Yani sorun meteorolojik değil, politikadır. Ve bu politika, emek gelirlerini bastırıp sermaye kârlarını koruma üzerine kuruludur. “Dönemsel” denilen bu süreçte, halkın yaşam maliyeti sürekli artarken, en yüksek kazancı sağlayanlara hiç bakmıyorlar.

Ekonomi yönetimin açıklamalarındaki ortak tema, enflasyonun nedenini sürekli halkta, çözümünü ise piyasada aramaktır. Halk “Fazla harcıyor”, “Altın biriktiriyor”, “Tüketimi dizginlemiyor”; o halde çözüm, ücretleri kısmak, dolaylı vergileri artırmak, altınları bozdurmak...

Bu yaklaşım çürüktür. Çünkü enflasyonun nedeni gelirini korumaya çalışan emekçi değil, rantiyeye dayalı bir ekonomik yapıdır.

İktidar, belli kesimlere yönelik vergi aflarını, teşvikleri ve düşük faizli finansman kanallarını sürdürürken; enflasyonun yükünü ücretlilere, kiracılara, emeklilere yıkmaktadır. “Arzı artırma” iddiası da çoğu zaman bazıları için yeni kaynak transferlerinin kılıfı haline gelmektedir. Böylece, “arz yönlü” bir politika görünümü altında, sınıfsal ayrıcalıklar yeniden üretilmektedir.

Bugün yaşanan tablo, sadece ekonomik bir başarısızlık değil, aynı zamanda bir fikrî tükeniştir. Şimşek’in arz vurgusu, Karahan’ın halkı suçlayan açıklamaları ve Erdoğan’ın “dönemsel” gerekçeleri, aynı çaresizliğin üç farklı versiyonudur.

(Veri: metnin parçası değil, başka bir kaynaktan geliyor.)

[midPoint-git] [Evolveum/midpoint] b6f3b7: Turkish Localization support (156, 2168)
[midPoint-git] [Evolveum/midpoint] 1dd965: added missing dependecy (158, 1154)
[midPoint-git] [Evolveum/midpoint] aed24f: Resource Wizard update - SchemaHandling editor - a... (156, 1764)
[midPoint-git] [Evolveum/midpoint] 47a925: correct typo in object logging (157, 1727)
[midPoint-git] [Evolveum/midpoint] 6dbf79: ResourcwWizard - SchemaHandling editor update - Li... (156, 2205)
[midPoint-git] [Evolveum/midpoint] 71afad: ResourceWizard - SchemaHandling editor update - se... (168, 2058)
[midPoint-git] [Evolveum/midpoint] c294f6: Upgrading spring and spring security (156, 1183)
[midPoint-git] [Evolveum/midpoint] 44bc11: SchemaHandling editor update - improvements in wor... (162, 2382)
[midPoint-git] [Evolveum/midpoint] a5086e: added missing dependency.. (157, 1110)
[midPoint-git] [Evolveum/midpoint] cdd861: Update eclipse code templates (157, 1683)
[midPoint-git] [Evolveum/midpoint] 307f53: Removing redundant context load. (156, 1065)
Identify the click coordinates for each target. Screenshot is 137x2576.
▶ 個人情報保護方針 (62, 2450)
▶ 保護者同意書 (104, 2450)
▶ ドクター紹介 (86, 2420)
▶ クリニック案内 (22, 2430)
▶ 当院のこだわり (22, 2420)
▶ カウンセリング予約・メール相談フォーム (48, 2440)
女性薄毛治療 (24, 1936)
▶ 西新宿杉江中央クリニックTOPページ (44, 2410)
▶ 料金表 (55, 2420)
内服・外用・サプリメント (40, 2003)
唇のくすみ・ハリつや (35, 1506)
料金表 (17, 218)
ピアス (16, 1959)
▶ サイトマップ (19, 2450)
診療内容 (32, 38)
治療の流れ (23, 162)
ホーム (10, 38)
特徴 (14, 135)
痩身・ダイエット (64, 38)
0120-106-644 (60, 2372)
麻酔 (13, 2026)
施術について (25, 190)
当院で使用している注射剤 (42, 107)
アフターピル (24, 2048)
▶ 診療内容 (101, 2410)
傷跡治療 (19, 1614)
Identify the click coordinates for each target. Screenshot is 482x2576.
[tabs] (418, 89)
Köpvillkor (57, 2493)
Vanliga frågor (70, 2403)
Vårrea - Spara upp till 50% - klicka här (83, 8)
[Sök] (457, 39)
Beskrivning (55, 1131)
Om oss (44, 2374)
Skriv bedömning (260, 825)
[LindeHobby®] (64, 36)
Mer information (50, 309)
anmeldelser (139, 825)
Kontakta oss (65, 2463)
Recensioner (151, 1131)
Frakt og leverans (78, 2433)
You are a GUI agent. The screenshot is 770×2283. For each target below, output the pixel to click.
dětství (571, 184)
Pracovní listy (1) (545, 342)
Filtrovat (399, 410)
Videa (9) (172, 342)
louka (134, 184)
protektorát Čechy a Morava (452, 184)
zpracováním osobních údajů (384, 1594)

Bu söylemler, enflasyonun nedenini yanlış yerde arayarak iktidarın kendi payını görünmez kılıyor. Oysa enflasyonla mücadele, sadece talebi kısarak değil, gelir adaleti ve üretim yapısının dönüşümünü gerektirir. Bunun için de kamusal planlama, stratejik yatırım, gıda ve enerji bağımsızlığı, ücret güvencesi gibi adımlar zorunludur. Mesela, tarımsal üretimin ithal girdiye bağımlılığı yüzde 14,5’ten yüzde 22,4’e çıkmışsa, artık ‘arzı artıracağız’ diyemezsiniz; gıda fiyatlarındaki artışa ancak mazeret üretebilirsiniz

Ancak bugünkü yönetim bu yönde değil, tam tersine bir yeniden dağıtım mekanizması kurarak halkı daha da yoksullaştırmaktadır. Bu koşullarda “arzı artıracağız” demek, yalnızca bir mazeret ifadesidir; tıpkı “dönemsel etkiler” gibi, gerçekle arasına perde çeken bir siyasal dilin devamıdır. Demem o ki; iktidar çözüm değil, mazeret üretiyor ve bunu da koro halinde yapıyorlar.

Gerçek olan ise, milyonlarca insanın artık her ayın başında değil, her gün yeniden yoksullaştığıdır. Enflasyonu halk değil, iktidar yaratıyor.